Kara Swisher

Recent Posts by Kara Swisher

MarissaTV Is Back in Q3, Starring Alibaba Gains, Revenue Doldrums and Audience Questions

It’s not “Scandal,” of course, but after the markets close today, Yahoo CEO Marissa Mayer will take to the Internet airwaves to deliver the second edition of her attempt to glamorize earnings by doing the traditional call with analysts via a television-like news show.

News about Yahoo’s ad business, though, is expected to be muted, with Wall Street expecting a flat-to-down performance in its core businesses. When and how the Silicon Valley Internet giant can change that is the big question hovering over its third-quarter earnings.

The people on the line to deliver are Mayer, COO Henrique De Castro, and new ad sales exec Ned Brody, whom Yahoo recently poached from AOL. There are increasing rumors inside and outside the company that De Castro is the one on the thinnest ice if Yahoo cannot turn its core business around sooner than later.

But today it will be Mayer and Yahoo CFO Ken Goldman, who joined for their first anchorperson turns in the second quarter.

**EXTRACTED INFORMATION**
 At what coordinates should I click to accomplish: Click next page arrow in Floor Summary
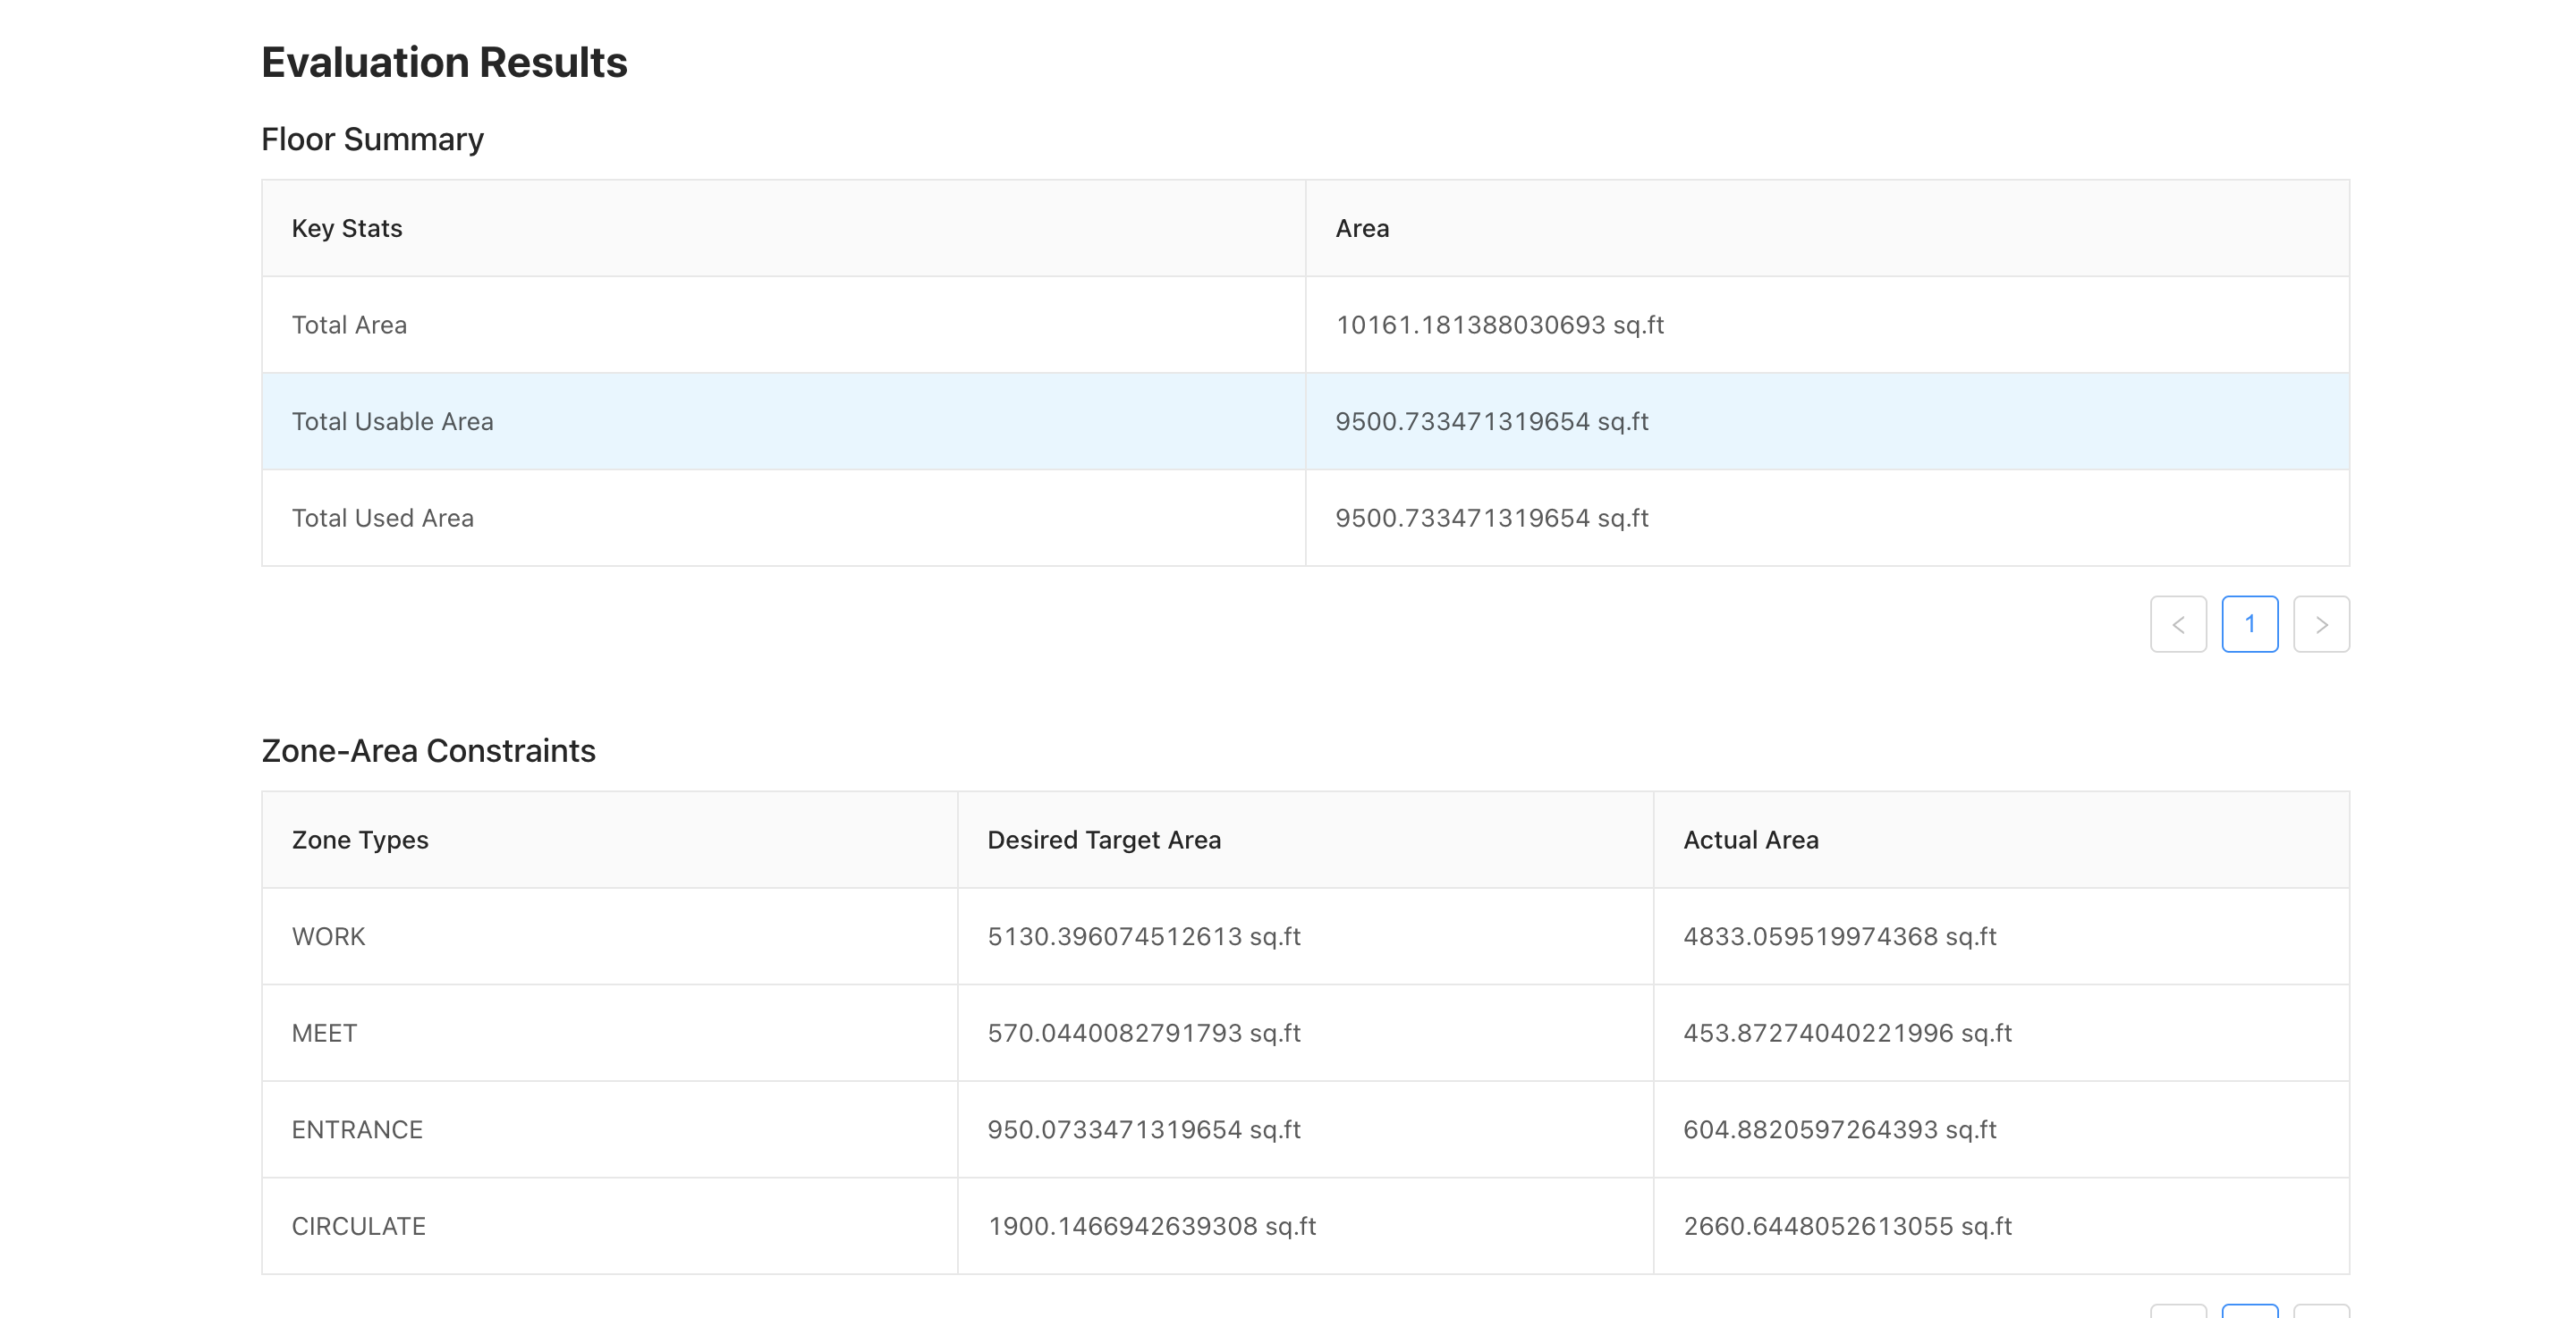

* * *

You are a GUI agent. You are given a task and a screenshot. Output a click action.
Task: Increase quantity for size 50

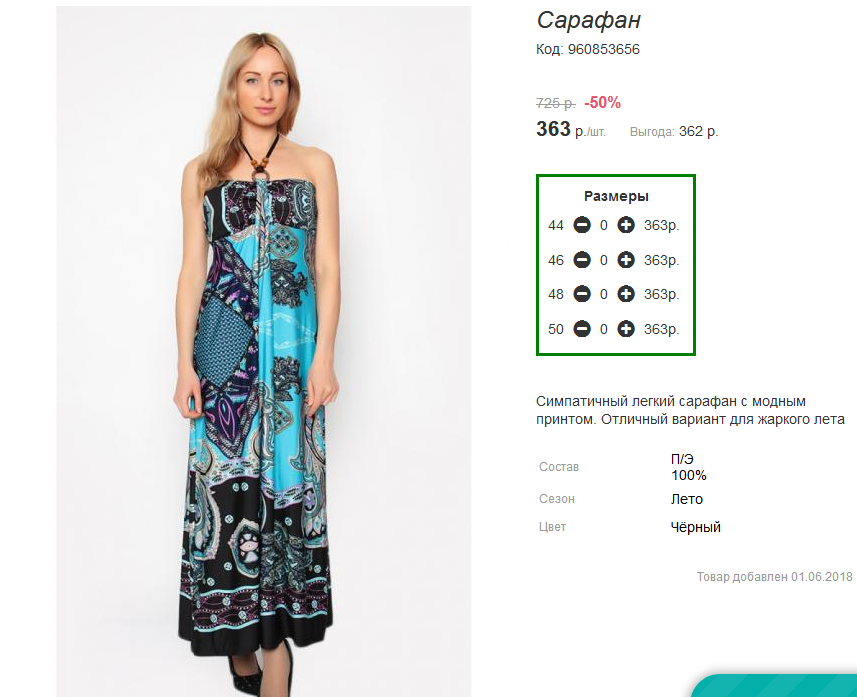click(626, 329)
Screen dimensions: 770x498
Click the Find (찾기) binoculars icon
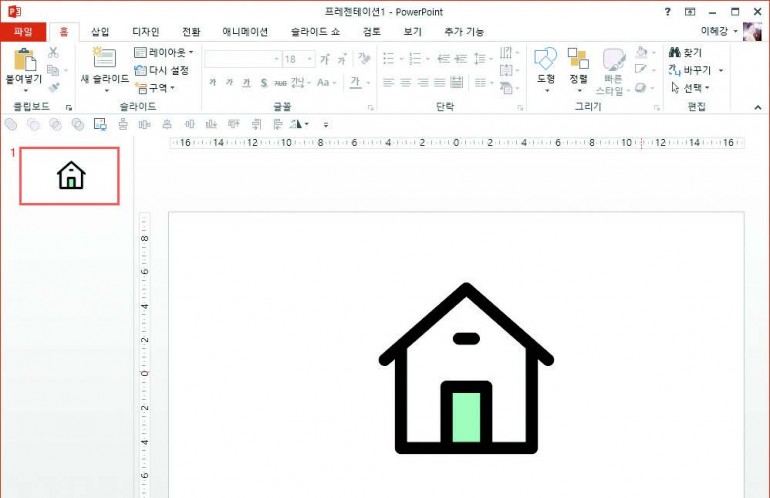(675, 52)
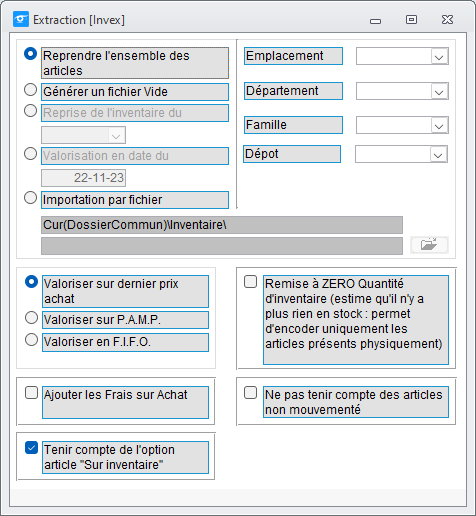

**WHAT TO PRODUCE**
In the post about Yahoo's third-quarter earnings, which company did Yahoo recently poach new ad sales exec Ned Brody from?

**ANSWER TO THE EXERCISE**
AOL